ENTRIES SUPPLIED below:

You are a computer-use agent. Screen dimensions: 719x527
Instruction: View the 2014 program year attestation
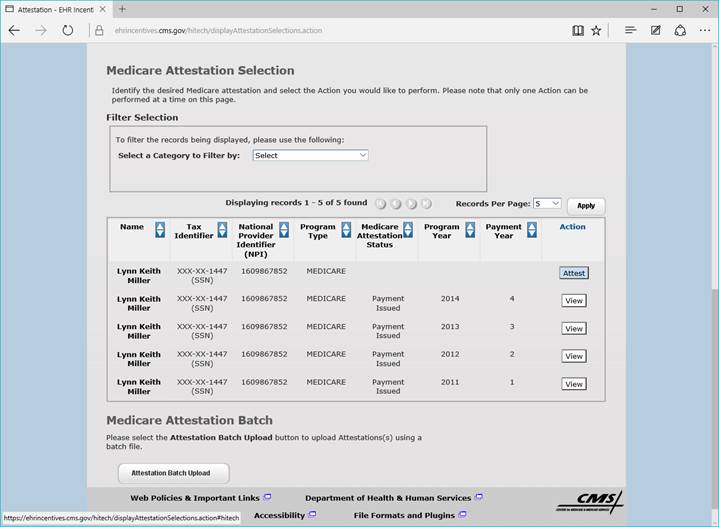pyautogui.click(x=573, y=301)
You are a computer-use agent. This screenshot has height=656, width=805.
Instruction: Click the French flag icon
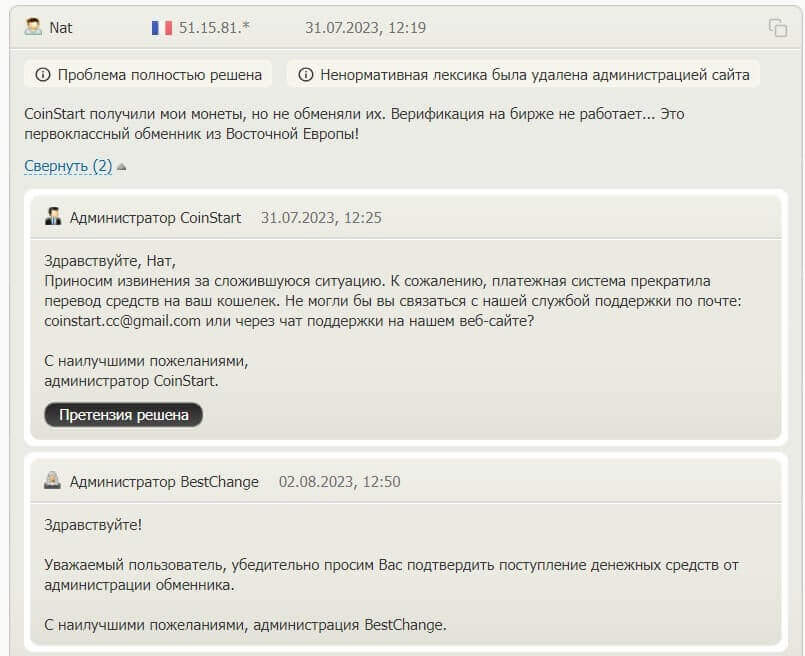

End of ENTRIES SUPPLIED.

> [WORK TASK]: All of the entries above are to be restated word for word, minus the images.

> [WRITTEN ANSWER]:
You are a computer-use agent. Screen dimensions: 719x527
Instruction: View the 2014 program year attestation
pyautogui.click(x=573, y=301)
You are a computer-use agent. This screenshot has height=656, width=805.
Instruction: Click the French flag icon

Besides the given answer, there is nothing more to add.